*What to produce*: Please reproduce the material below line for line, leaving every character unchanged.

(Text and item location entries)
━━━━━━━━━━
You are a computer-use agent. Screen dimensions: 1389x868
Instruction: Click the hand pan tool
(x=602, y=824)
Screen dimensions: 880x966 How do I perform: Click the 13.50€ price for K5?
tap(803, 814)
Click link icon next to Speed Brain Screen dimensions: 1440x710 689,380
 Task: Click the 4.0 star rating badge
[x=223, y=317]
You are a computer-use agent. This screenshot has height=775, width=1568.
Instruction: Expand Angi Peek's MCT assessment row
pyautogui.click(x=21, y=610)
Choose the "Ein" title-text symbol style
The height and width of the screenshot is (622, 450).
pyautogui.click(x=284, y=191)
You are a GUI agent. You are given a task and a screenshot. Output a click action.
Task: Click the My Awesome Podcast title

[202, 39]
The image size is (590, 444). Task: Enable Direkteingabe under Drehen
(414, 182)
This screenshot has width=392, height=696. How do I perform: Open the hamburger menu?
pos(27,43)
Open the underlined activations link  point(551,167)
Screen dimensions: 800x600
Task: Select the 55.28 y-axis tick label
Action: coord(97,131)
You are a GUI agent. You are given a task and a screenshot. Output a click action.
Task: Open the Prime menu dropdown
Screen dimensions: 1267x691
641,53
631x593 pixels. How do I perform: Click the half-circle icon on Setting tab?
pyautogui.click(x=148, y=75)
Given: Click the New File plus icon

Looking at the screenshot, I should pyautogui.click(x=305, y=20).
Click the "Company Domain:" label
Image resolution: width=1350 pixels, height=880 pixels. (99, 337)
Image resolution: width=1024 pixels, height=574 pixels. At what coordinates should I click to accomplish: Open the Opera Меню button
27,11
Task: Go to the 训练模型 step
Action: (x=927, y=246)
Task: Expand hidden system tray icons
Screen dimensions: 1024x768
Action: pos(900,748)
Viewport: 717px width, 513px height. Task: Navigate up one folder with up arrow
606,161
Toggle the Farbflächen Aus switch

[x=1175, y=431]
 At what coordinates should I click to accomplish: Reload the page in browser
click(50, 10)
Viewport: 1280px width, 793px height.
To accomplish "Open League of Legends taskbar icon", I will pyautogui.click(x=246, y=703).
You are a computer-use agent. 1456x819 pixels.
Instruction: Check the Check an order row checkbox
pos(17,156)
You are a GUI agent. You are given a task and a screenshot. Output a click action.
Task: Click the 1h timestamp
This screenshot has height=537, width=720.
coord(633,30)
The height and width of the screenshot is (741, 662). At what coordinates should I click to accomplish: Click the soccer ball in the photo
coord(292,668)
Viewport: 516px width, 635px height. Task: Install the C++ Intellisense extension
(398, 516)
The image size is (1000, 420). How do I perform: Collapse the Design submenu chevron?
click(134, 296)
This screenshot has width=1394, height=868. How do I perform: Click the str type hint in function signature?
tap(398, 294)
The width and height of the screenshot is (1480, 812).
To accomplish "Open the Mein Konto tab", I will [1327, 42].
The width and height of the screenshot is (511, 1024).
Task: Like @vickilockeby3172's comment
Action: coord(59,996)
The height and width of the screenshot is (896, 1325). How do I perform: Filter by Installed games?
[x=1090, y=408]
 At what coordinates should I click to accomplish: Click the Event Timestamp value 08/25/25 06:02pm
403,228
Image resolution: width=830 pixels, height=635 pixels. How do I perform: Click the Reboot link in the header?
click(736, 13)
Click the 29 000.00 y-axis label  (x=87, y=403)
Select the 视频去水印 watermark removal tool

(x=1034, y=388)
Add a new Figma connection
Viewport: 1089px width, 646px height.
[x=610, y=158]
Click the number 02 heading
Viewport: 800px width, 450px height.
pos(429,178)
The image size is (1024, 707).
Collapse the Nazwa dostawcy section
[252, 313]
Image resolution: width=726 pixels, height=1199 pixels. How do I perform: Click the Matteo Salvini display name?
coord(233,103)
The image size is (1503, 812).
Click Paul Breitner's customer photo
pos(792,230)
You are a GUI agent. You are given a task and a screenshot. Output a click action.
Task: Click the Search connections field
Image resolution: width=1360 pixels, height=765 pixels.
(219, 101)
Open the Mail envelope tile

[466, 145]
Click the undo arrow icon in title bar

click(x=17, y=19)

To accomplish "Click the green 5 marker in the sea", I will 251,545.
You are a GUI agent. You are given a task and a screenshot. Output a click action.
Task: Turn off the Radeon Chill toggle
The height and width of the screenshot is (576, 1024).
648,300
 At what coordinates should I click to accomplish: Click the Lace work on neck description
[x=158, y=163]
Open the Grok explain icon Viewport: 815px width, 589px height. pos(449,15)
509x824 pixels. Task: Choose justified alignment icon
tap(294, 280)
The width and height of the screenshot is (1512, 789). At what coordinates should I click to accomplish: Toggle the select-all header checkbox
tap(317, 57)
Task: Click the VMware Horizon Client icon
━━━━━━━━━━
*Exercise result*:
You are a computer-use agent. Screen dimensions: 1389x868
Instruction: Click the hand pan tool
(x=602, y=824)
Screen dimensions: 880x966 How do I perform: Click the 13.50€ price for K5?
tap(803, 814)
Click link icon next to Speed Brain Screen dimensions: 1440x710 689,380
 Task: Click the 4.0 star rating badge
[x=223, y=317]
You are a computer-use agent. This screenshot has height=775, width=1568.
Instruction: Expand Angi Peek's MCT assessment row
pyautogui.click(x=21, y=610)
Choose the "Ein" title-text symbol style
The height and width of the screenshot is (622, 450).
pyautogui.click(x=284, y=191)
You are a GUI agent. You are given a task and a screenshot. Output a click action.
Task: Click the My Awesome Podcast title

[202, 39]
The image size is (590, 444). Task: Enable Direkteingabe under Drehen
(414, 182)
This screenshot has width=392, height=696. How do I perform: Open the hamburger menu?
pos(27,43)
Open the underlined activations link  point(551,167)
Screen dimensions: 800x600
Task: Select the 55.28 y-axis tick label
Action: coord(97,131)
You are a GUI agent. You are given a task and a screenshot. Output a click action.
Task: Open the Prime menu dropdown
Screen dimensions: 1267x691
641,53
631x593 pixels. How do I perform: Click the half-circle icon on Setting tab?
pyautogui.click(x=148, y=75)
Given: Click the New File plus icon

Looking at the screenshot, I should pyautogui.click(x=305, y=20).
Click the "Company Domain:" label
Image resolution: width=1350 pixels, height=880 pixels. (99, 337)
Image resolution: width=1024 pixels, height=574 pixels. At what coordinates should I click to accomplish: Open the Opera Меню button
27,11
Task: Go to the 训练模型 step
Action: (x=927, y=246)
Task: Expand hidden system tray icons
Screen dimensions: 1024x768
Action: pos(900,748)
Viewport: 717px width, 513px height. Task: Navigate up one folder with up arrow
606,161
Toggle the Farbflächen Aus switch

[x=1175, y=431]
 At what coordinates should I click to accomplish: Reload the page in browser
click(50, 10)
Viewport: 1280px width, 793px height.
To accomplish "Open League of Legends taskbar icon", I will pyautogui.click(x=246, y=703).
You are a computer-use agent. 1456x819 pixels.
Instruction: Check the Check an order row checkbox
pos(17,156)
You are a GUI agent. You are given a task and a screenshot. Output a click action.
Task: Click the 1h timestamp
This screenshot has height=537, width=720.
coord(633,30)
The height and width of the screenshot is (741, 662). At what coordinates should I click to accomplish: Click the soccer ball in the photo
coord(292,668)
Viewport: 516px width, 635px height. Task: Install the C++ Intellisense extension
(398, 516)
The image size is (1000, 420). How do I perform: Collapse the Design submenu chevron?
click(134, 296)
This screenshot has width=1394, height=868. How do I perform: Click the str type hint in function signature?
tap(398, 294)
The width and height of the screenshot is (1480, 812).
To accomplish "Open the Mein Konto tab", I will [1327, 42].
The width and height of the screenshot is (511, 1024).
Task: Like @vickilockeby3172's comment
Action: coord(59,996)
The height and width of the screenshot is (896, 1325). How do I perform: Filter by Installed games?
[x=1090, y=408]
 At what coordinates should I click to accomplish: Click the Event Timestamp value 08/25/25 06:02pm
403,228
Image resolution: width=830 pixels, height=635 pixels. How do I perform: Click the Reboot link in the header?
click(736, 13)
Click the 29 000.00 y-axis label  (x=87, y=403)
Select the 视频去水印 watermark removal tool

(x=1034, y=388)
Add a new Figma connection
Viewport: 1089px width, 646px height.
[x=610, y=158]
Click the number 02 heading
Viewport: 800px width, 450px height.
pos(429,178)
The image size is (1024, 707).
Collapse the Nazwa dostawcy section
[252, 313]
Image resolution: width=726 pixels, height=1199 pixels. How do I perform: Click the Matteo Salvini display name?
coord(233,103)
The image size is (1503, 812).
Click Paul Breitner's customer photo
pos(792,230)
You are a GUI agent. You are given a task and a screenshot. Output a click action.
Task: Click the Search connections field
Image resolution: width=1360 pixels, height=765 pixels.
(219, 101)
Open the Mail envelope tile

[466, 145]
Click the undo arrow icon in title bar

click(x=17, y=19)

To accomplish "Click the green 5 marker in the sea", I will 251,545.
You are a GUI agent. You are given a task and a screenshot. Output a click action.
Task: Turn off the Radeon Chill toggle
The height and width of the screenshot is (576, 1024).
648,300
 At what coordinates should I click to accomplish: Click the Lace work on neck description
[x=158, y=163]
Open the Grok explain icon Viewport: 815px width, 589px height. pos(449,15)
509x824 pixels. Task: Choose justified alignment icon
tap(294, 280)
The width and height of the screenshot is (1512, 789). At what coordinates should I click to accomplish: Toggle the select-all header checkbox
tap(317, 57)
Task: Click the VMware Horizon Client icon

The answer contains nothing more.